§ **Exercise directions**
Keep only the lines of the listing that include the word "width", and copy them.

===== Data supplied =====

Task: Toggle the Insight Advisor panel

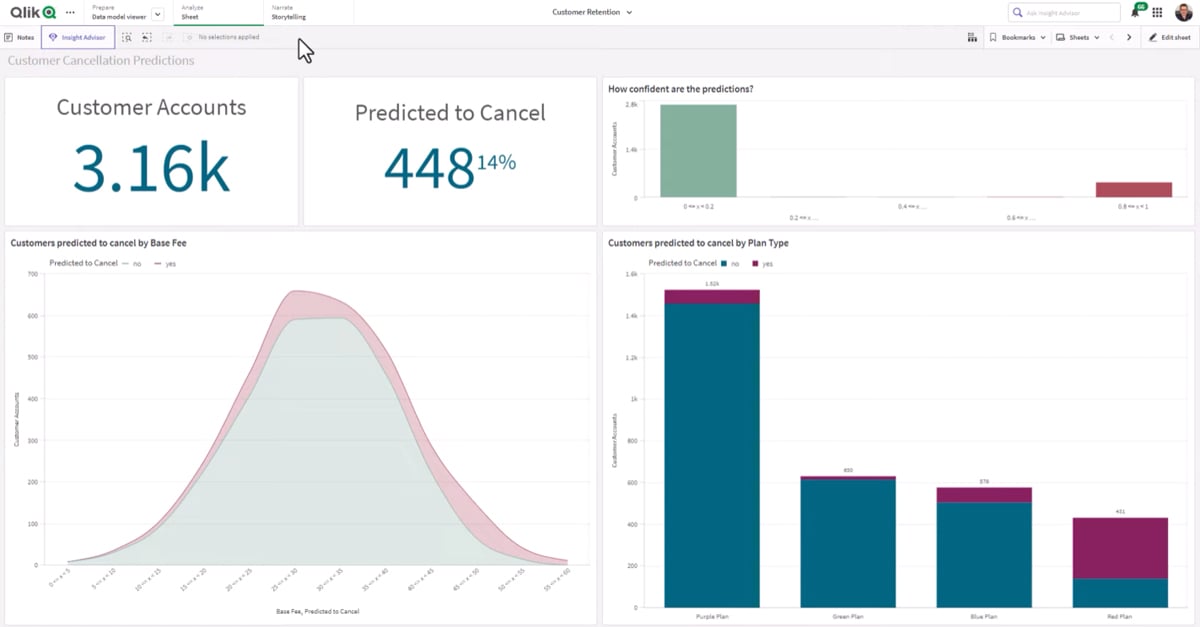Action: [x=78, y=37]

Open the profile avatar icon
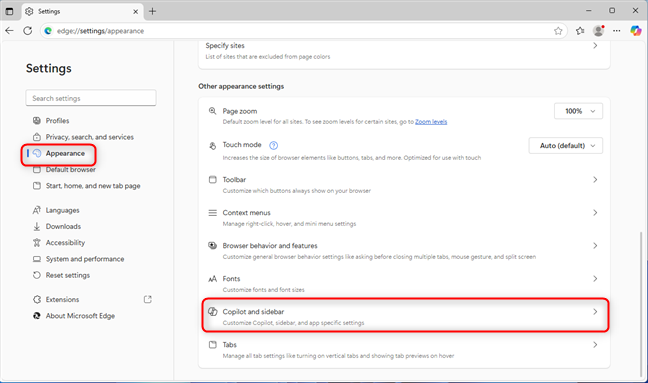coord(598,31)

=====
===== Data supplied =====

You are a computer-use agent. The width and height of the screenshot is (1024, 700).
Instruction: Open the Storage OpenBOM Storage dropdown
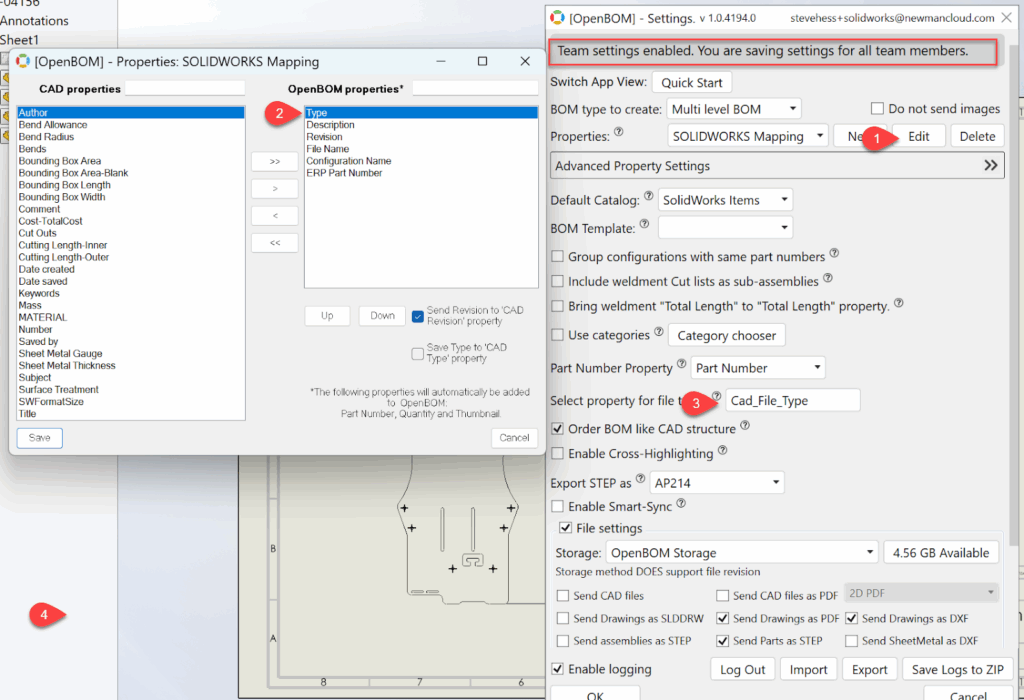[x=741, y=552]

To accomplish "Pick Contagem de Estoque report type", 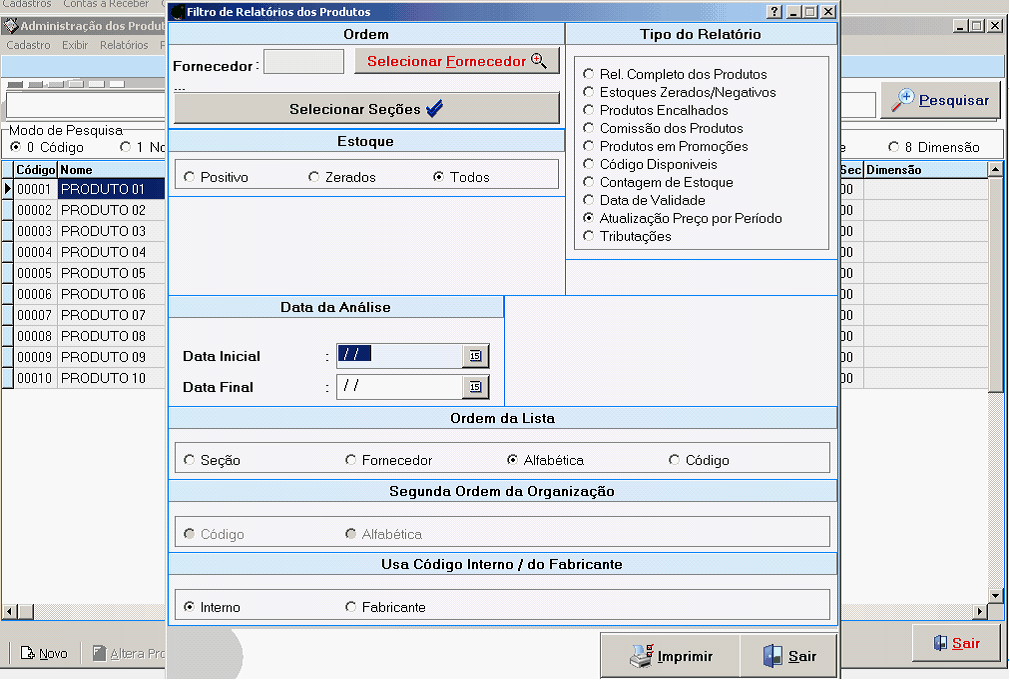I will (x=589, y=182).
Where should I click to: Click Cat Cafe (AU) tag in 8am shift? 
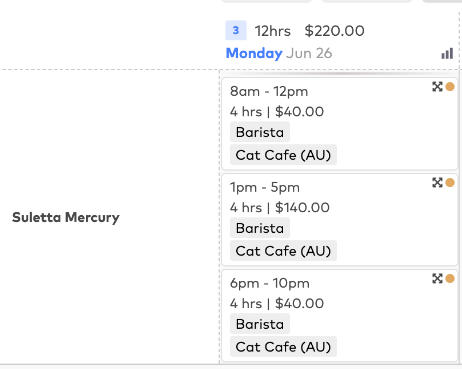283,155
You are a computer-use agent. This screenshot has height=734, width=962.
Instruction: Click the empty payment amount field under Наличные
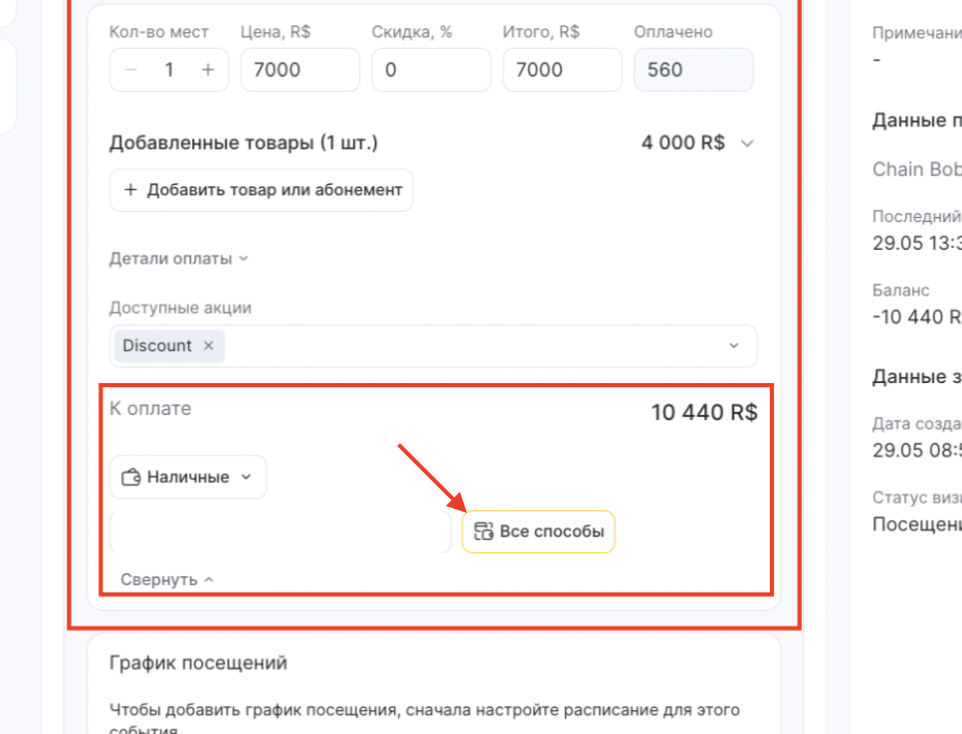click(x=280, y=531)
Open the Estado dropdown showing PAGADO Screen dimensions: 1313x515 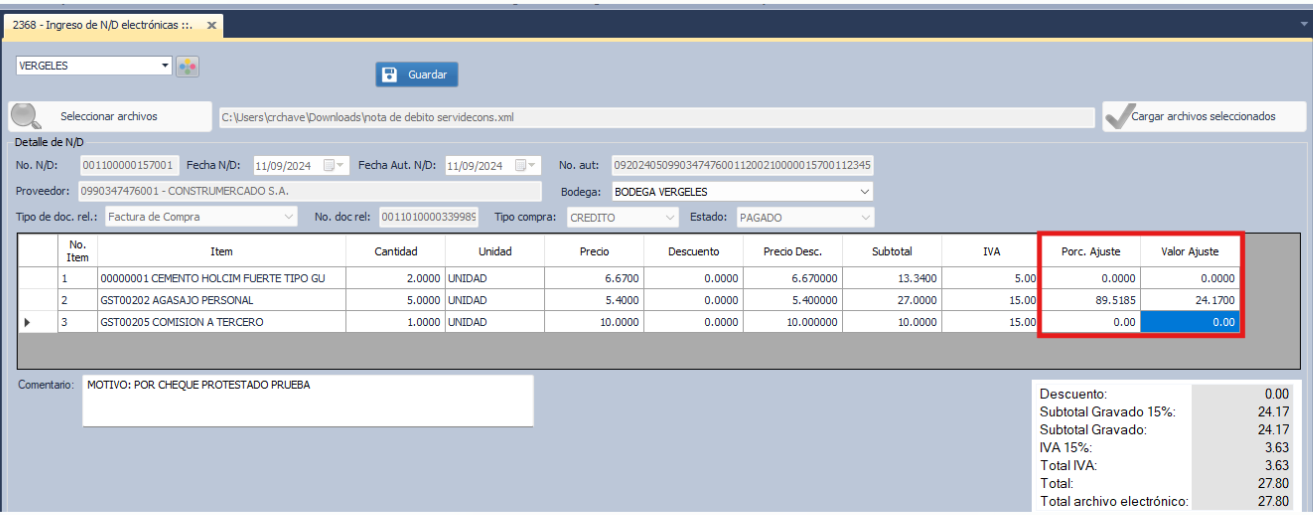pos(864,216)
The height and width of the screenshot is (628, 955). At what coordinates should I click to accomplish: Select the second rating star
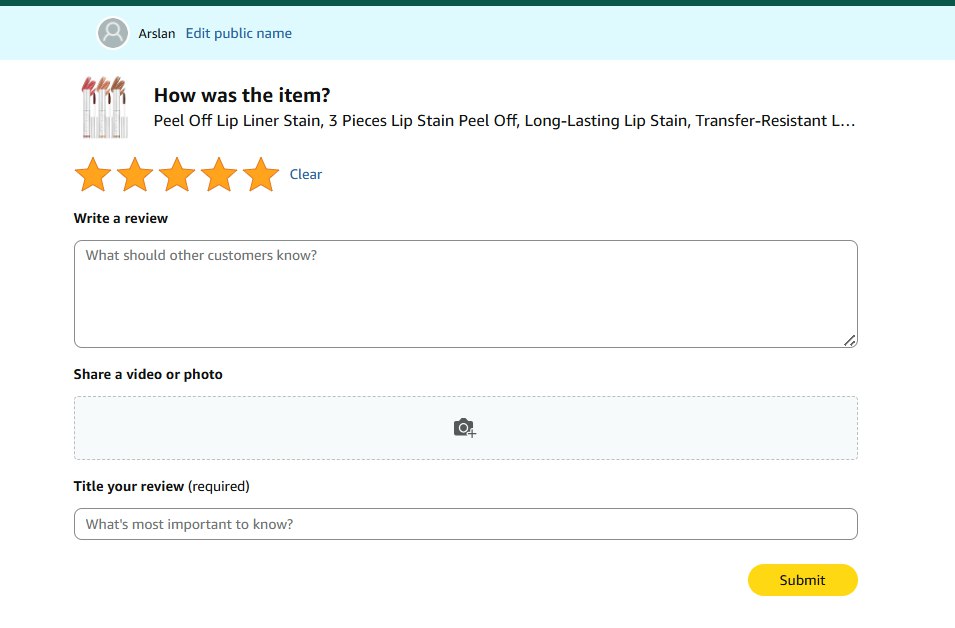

=====

§ **Finished exercise**
You are a computer-use agent. The width and height of the screenshot is (1024, 700).
You are a computer-use agent. This screenshot has height=734, width=962.
The height and width of the screenshot is (628, 955). At what coordinates should I click to accomplish: Select the second rating star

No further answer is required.